We are aware of limitations of this study. First, multiple colonies grew on the agar plate containing 8/4 mg/L ATM-AVI and we only picked up a single colony as the representative for study. We also did not repeat the mutation experiments. We were therefore unable to uncover the presence of other potential mechanisms for mediating ATM-AVI resistance and to determine the reproducibility of the Arg244Gly substitution of SHV-12 to form SHV-12R. Second, we did not determine enzyme kinetics parameters for SHV-12R in comparison with SHV-12, which could provide complementary data to phenotypic, genetic and structural analyses.

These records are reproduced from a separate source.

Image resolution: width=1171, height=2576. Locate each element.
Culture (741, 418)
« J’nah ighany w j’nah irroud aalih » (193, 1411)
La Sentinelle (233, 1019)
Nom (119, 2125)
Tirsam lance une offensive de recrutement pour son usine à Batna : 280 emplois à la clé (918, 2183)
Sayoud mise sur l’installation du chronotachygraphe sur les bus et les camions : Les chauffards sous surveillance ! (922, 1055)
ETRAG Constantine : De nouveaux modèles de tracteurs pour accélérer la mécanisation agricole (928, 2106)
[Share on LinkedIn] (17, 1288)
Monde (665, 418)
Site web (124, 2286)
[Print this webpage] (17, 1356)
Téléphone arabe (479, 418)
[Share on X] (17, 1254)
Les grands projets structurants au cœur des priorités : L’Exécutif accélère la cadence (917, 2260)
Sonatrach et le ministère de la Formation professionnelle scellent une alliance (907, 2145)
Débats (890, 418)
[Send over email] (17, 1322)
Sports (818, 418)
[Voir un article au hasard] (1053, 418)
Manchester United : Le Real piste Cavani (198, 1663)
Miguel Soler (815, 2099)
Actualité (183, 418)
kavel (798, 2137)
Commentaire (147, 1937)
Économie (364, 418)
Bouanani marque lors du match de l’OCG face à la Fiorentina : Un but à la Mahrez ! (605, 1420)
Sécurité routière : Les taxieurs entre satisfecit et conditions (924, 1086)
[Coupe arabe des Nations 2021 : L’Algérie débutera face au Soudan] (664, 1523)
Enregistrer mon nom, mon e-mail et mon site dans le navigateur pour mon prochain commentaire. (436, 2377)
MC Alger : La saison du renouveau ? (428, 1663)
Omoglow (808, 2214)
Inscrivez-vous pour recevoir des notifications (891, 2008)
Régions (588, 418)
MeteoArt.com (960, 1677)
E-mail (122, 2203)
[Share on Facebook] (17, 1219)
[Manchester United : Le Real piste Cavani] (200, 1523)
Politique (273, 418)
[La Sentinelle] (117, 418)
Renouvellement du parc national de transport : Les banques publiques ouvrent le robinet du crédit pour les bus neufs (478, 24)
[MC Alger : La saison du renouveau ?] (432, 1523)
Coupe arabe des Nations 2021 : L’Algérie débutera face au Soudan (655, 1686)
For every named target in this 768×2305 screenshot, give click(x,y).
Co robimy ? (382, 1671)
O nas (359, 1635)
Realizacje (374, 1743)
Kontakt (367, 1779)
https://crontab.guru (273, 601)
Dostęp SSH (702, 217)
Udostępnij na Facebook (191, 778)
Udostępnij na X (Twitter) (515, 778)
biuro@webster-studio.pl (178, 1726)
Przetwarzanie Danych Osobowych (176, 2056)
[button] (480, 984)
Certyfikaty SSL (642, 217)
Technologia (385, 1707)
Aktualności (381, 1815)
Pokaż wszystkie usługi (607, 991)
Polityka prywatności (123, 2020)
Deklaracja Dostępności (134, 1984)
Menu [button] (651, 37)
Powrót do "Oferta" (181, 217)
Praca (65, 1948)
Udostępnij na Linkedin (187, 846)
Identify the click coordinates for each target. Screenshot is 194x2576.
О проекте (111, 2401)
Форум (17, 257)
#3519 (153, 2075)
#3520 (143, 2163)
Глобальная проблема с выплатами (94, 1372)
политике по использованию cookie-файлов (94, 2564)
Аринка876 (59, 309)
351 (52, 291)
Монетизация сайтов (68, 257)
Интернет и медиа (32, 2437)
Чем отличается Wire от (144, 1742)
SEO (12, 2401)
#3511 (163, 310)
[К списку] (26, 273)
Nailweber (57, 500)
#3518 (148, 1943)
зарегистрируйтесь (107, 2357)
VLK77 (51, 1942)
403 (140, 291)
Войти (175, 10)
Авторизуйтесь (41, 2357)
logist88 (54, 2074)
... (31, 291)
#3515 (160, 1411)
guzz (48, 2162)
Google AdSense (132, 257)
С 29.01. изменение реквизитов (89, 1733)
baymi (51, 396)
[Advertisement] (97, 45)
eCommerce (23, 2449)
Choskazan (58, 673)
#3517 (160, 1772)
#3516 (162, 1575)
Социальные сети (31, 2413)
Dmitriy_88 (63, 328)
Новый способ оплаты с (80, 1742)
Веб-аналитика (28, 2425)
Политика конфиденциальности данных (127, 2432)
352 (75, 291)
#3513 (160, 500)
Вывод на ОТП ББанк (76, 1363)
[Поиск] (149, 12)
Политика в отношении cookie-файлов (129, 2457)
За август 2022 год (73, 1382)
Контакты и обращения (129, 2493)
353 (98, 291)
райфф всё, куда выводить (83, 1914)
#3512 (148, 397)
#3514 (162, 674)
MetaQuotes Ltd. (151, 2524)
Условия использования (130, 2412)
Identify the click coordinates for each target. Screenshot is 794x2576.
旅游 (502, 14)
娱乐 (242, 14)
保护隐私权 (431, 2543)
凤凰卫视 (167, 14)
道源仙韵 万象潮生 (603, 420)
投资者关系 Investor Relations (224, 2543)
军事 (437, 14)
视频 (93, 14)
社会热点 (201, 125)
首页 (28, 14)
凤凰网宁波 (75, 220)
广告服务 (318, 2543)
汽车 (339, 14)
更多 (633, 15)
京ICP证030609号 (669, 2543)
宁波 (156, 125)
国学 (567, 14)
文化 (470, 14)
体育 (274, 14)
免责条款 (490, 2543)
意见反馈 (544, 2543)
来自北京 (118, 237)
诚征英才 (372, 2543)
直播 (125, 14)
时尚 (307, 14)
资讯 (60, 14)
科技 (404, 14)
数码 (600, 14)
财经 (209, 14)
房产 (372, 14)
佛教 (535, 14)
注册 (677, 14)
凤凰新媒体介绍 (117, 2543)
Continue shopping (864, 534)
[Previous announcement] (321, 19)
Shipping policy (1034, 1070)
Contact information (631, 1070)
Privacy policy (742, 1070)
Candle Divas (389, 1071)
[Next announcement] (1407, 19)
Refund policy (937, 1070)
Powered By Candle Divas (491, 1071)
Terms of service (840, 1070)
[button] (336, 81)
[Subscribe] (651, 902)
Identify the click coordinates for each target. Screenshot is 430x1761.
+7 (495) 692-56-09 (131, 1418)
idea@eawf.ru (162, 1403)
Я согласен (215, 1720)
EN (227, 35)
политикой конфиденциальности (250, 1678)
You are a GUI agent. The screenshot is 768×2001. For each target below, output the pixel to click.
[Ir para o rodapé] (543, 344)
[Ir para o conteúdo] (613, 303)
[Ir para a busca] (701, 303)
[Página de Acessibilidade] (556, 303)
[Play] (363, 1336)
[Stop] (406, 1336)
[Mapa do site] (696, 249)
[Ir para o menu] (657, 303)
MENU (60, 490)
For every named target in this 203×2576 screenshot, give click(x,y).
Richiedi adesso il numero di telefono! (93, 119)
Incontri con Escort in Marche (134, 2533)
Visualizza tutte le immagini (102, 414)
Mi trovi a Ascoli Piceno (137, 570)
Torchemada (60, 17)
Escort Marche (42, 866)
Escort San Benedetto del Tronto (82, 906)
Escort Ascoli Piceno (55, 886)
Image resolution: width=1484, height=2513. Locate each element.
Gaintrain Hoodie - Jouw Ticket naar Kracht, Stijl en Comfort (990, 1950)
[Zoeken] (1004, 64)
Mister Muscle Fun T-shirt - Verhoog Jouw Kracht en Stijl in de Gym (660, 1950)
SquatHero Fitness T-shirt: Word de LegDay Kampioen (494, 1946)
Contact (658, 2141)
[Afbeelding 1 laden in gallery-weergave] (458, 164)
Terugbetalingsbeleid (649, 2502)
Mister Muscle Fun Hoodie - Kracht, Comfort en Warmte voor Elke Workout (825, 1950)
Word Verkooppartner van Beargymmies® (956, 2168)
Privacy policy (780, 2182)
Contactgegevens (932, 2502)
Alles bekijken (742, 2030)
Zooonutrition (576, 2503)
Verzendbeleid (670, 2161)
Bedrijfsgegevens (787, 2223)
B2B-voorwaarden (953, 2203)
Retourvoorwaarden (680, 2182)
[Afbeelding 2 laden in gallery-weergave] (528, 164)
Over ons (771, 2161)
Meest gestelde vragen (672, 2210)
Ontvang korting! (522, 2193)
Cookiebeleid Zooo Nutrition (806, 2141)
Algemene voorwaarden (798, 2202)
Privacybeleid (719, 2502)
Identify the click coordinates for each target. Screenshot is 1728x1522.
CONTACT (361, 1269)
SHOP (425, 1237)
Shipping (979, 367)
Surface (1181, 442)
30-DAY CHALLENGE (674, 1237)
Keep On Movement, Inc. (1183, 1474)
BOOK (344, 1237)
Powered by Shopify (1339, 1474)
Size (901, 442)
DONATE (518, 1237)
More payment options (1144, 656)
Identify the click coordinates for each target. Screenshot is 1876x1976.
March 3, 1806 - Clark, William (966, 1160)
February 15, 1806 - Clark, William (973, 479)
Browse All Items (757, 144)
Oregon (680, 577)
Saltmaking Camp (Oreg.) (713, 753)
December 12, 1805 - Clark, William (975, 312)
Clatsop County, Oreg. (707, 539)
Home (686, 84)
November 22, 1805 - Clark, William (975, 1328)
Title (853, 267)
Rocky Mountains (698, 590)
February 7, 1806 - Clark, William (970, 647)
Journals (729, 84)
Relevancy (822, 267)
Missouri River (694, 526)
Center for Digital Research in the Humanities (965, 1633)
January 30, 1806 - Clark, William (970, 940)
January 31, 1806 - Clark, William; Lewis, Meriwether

Despite the limitations, we identified an amino acid substitution at Arg244 of SHV-12 leading to reduced susceptibility to ATM-AVI, a combination against MBL-producing Enterobacterales but with the expense of losing the ESBL phenotype against cephalosporins. This is the first time to the best of our knowledge that a mutation of blaSHV is associated with reduced susceptibility to ATM-AVI.